Understandably, these moments are opportunities for us to examine our relationship with Hashem. Helplessness drives us into God’s arms: are we doing so as His children or as His servants? To put it more harshly, are we prepared for or even interested in such an encounter? How will such an encounter, which forces an acknowledgement of our frailty, impact our lives?

Experiencing these events through such a lens will change the way we think about prayer in this moment, assisting our prayers to transcend the rather transactional supplication that God relieve us of this terrible crisis. Instead, we will imagine and pray for a more fundamental cleansing of the world and the human experience. In a refined and purified new reality, we will become more sensitive and attuned to life and what it demands of us. Rationality and utilitarianism, our modern conceptual framework, have the inevitable effect of clouding our sensitivity to Hashem’s presence. Perhaps the current situation, harsh though it is, gives us an opportunity to reestablish a dimension in which God can present Himself to us.

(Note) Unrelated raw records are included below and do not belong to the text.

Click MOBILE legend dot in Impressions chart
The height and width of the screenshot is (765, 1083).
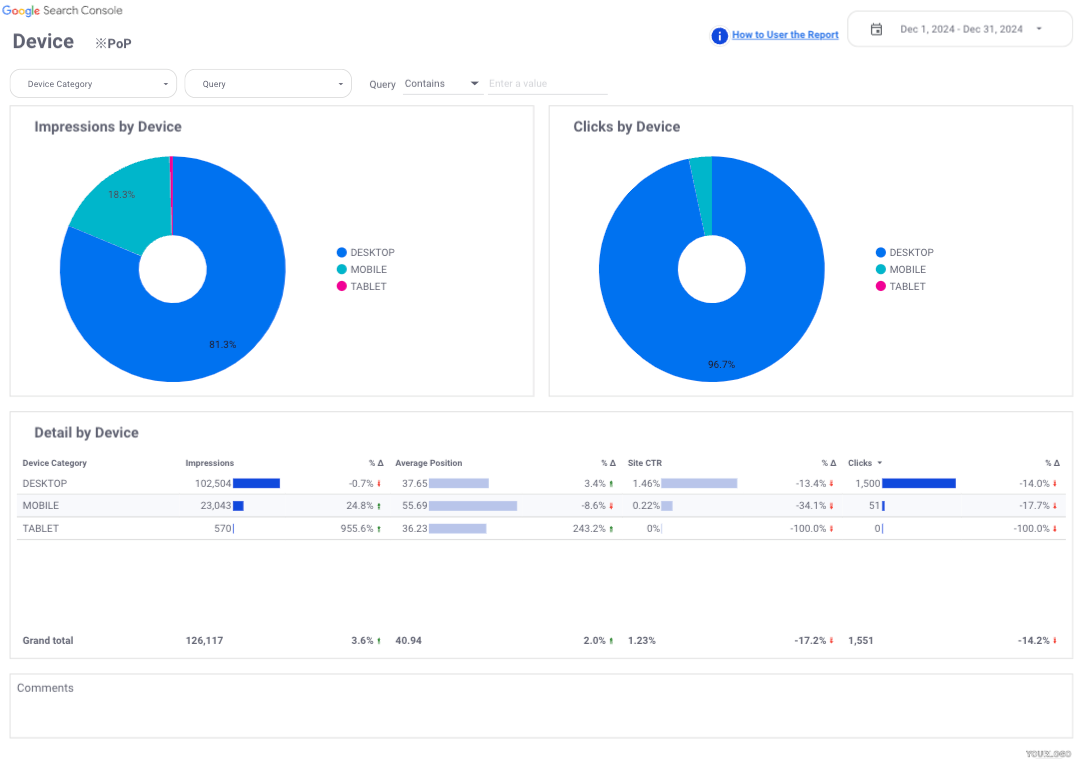tap(342, 270)
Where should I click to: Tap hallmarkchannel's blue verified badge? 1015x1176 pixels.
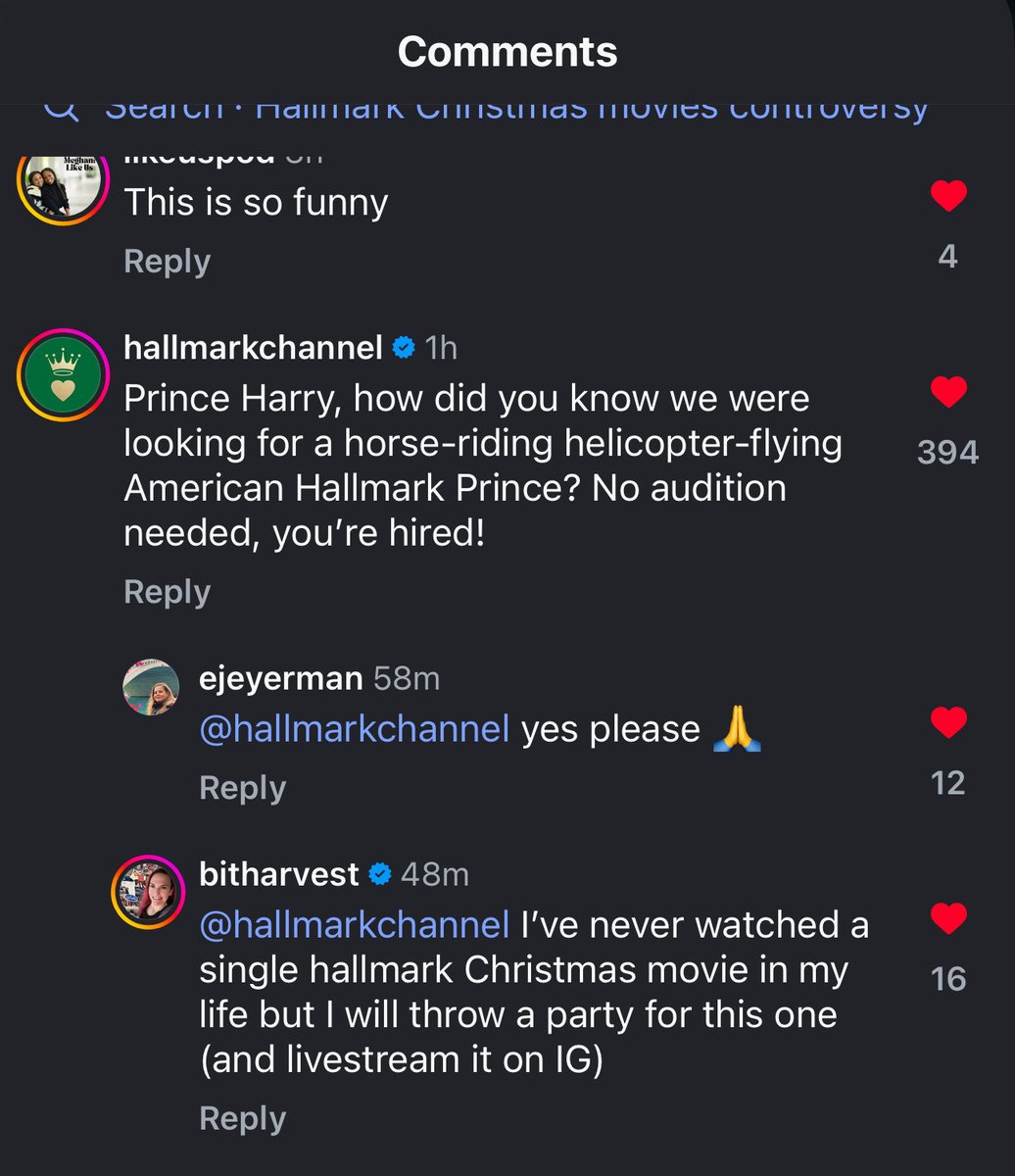click(x=404, y=347)
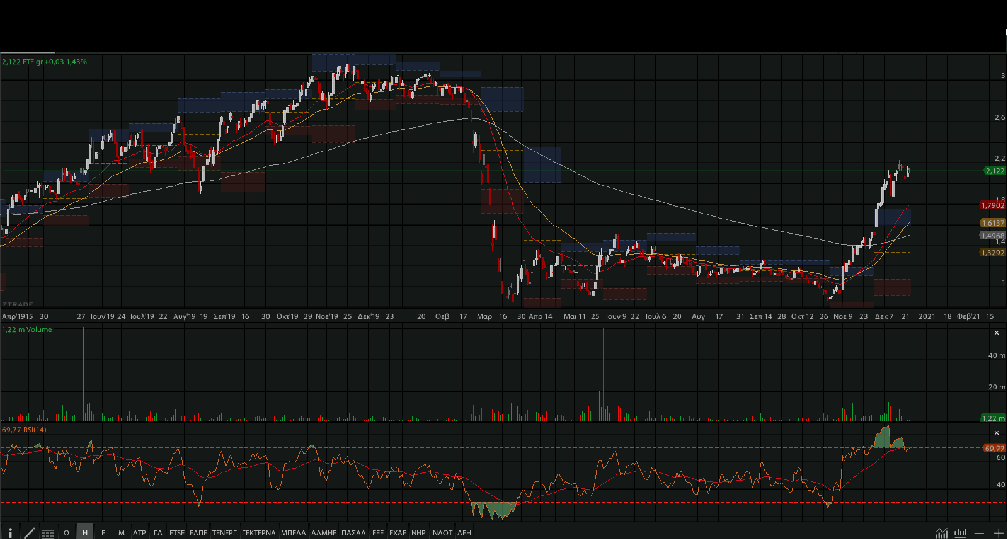Click the orange RSI value tag on axis
This screenshot has height=539, width=1007.
point(993,448)
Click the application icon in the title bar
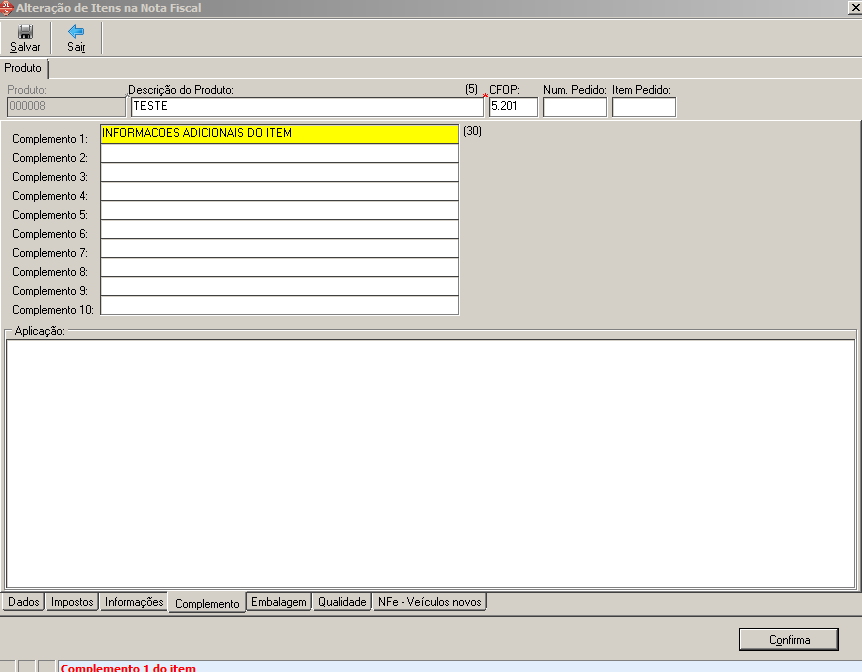The width and height of the screenshot is (862, 672). [x=7, y=7]
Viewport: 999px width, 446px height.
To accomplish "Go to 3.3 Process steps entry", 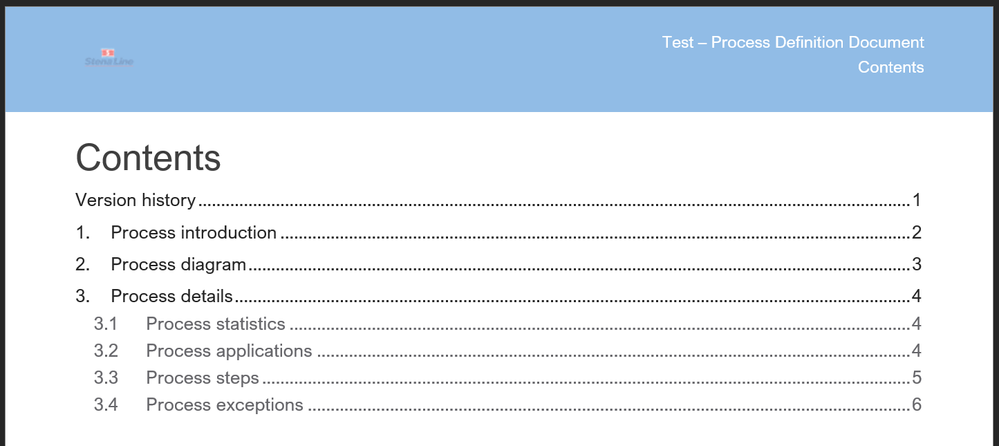I will click(508, 378).
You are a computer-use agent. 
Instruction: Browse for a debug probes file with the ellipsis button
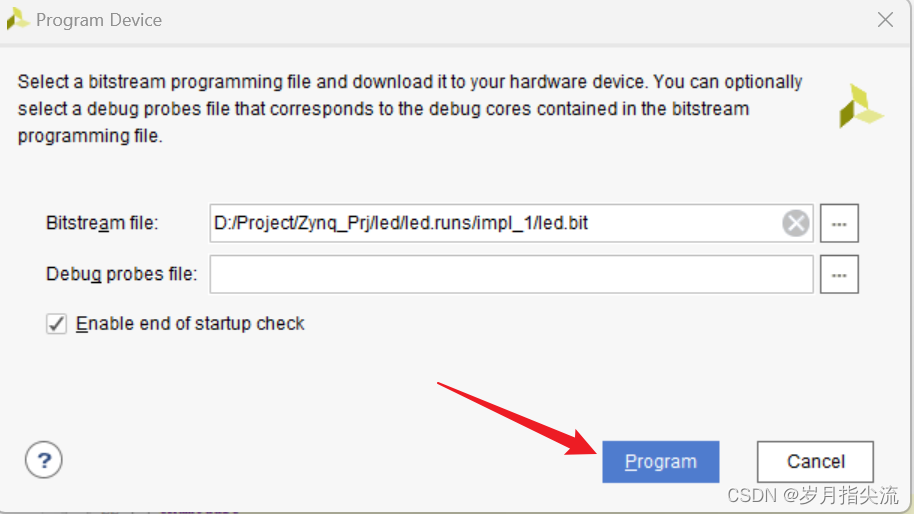tap(840, 274)
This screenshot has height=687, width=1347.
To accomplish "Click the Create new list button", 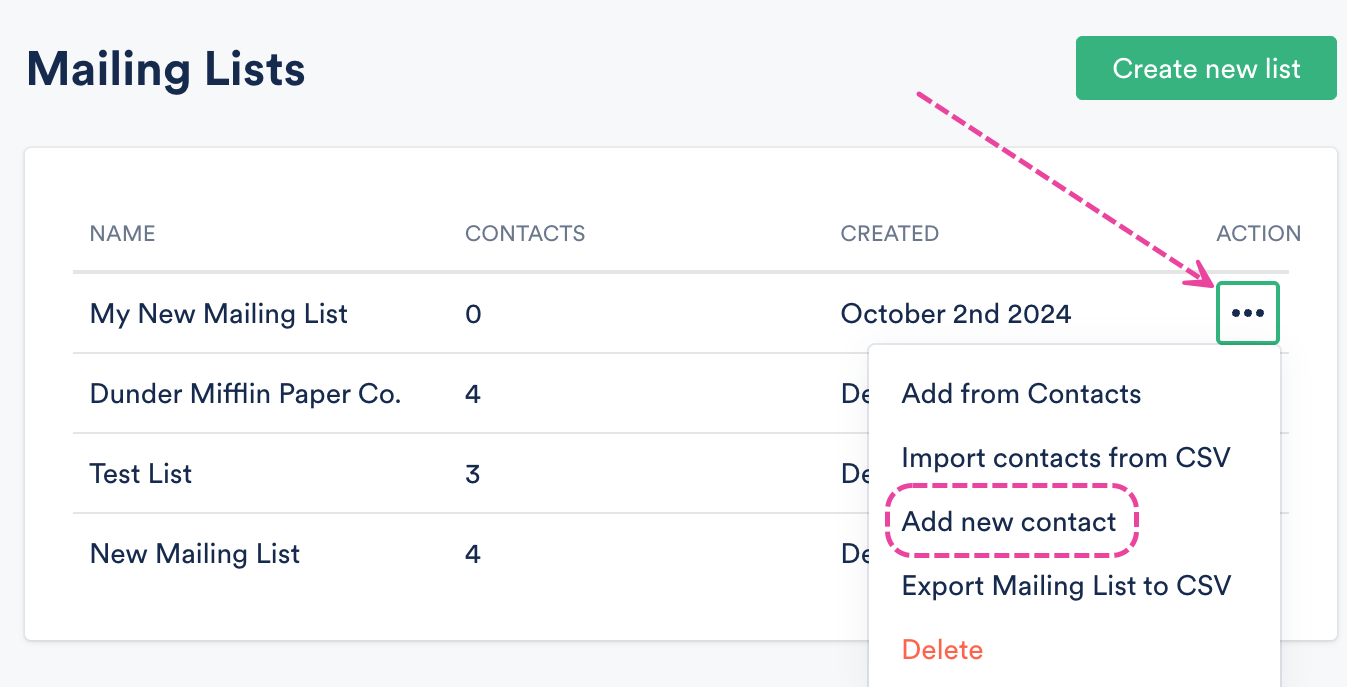I will pyautogui.click(x=1205, y=69).
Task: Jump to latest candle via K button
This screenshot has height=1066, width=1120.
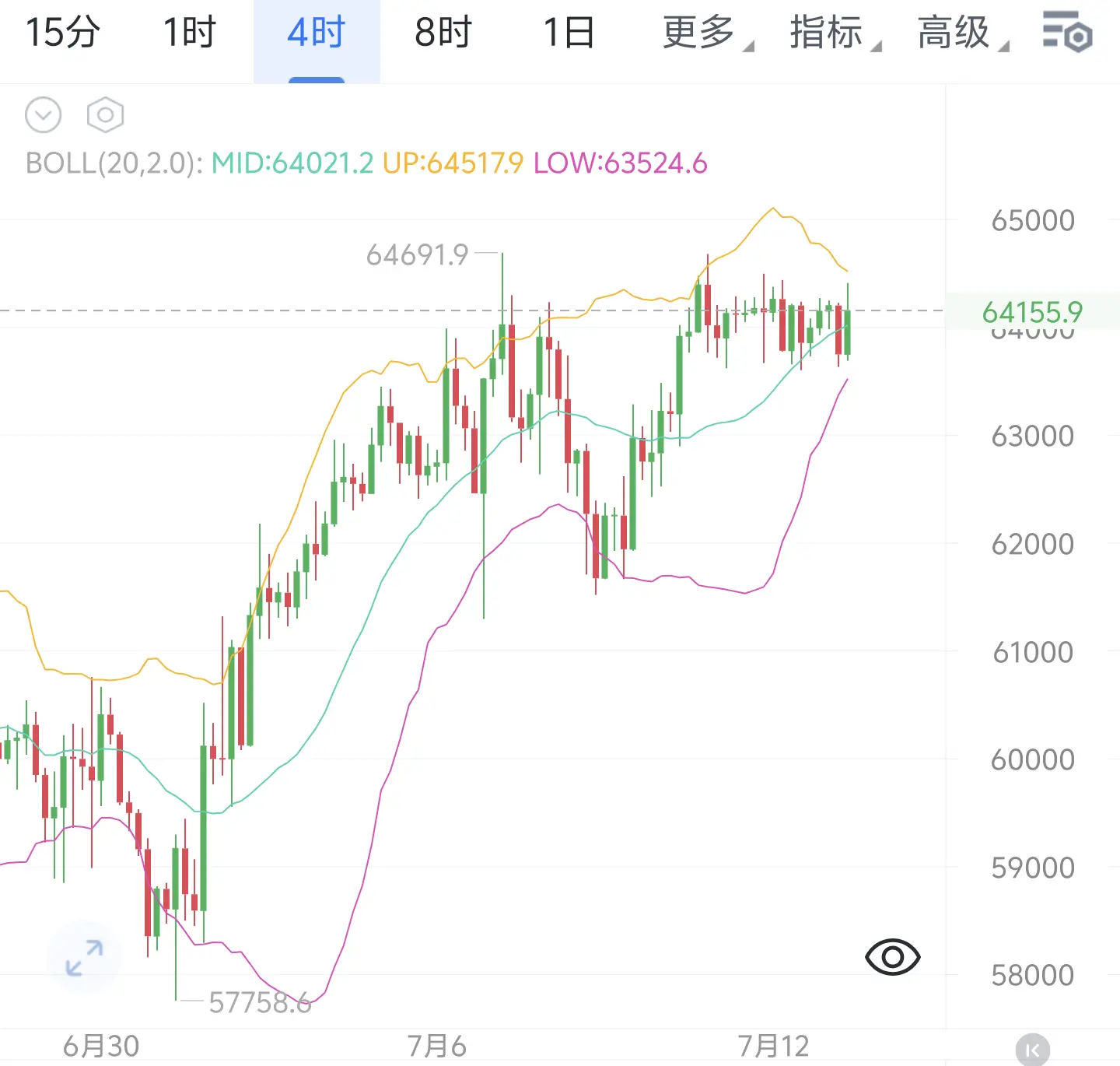Action: click(x=1032, y=1050)
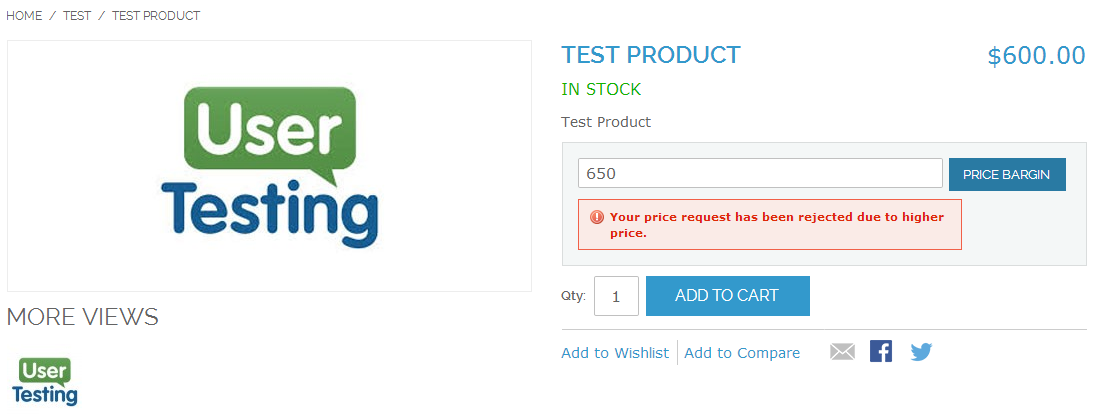Open the main UserTesting product image
1100x414 pixels.
pyautogui.click(x=269, y=166)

Our instinct is to deny or attempt to escape the chaos swirling around us, spiritually as well as materially. But if we only allow it, peraps the same chaos can direct us toward a meaning and purpose that may have eluded us when things were normal

Such reflections should be the building blocks of a vocabulary we can use to process our experiences, one informed by our faith and tradition. Our instinct is to deny or attempt to escape the chaos swirling around us, spiritually as well as materially. But if we only allow it, peraps the same chaos can direct us toward a meaning and purpose that may have eluded us when things were normal.

Certainly, I do not mean to deny the great advances of modernity. A reframed awareness and language should not replace real-life efforts to find a solution to the crisis. These are parallel tracks, in which our real-life labor to find solutions is infused with a sense of meaning that might be lacking in our pursuit of a perfect aesthetic experience. Civil society organized around rational principles remains a desirable way of life; its temporary disruption is an opportunity for us to take a fresh look at its underlying purpose without the distractions of a daily, noisy routine.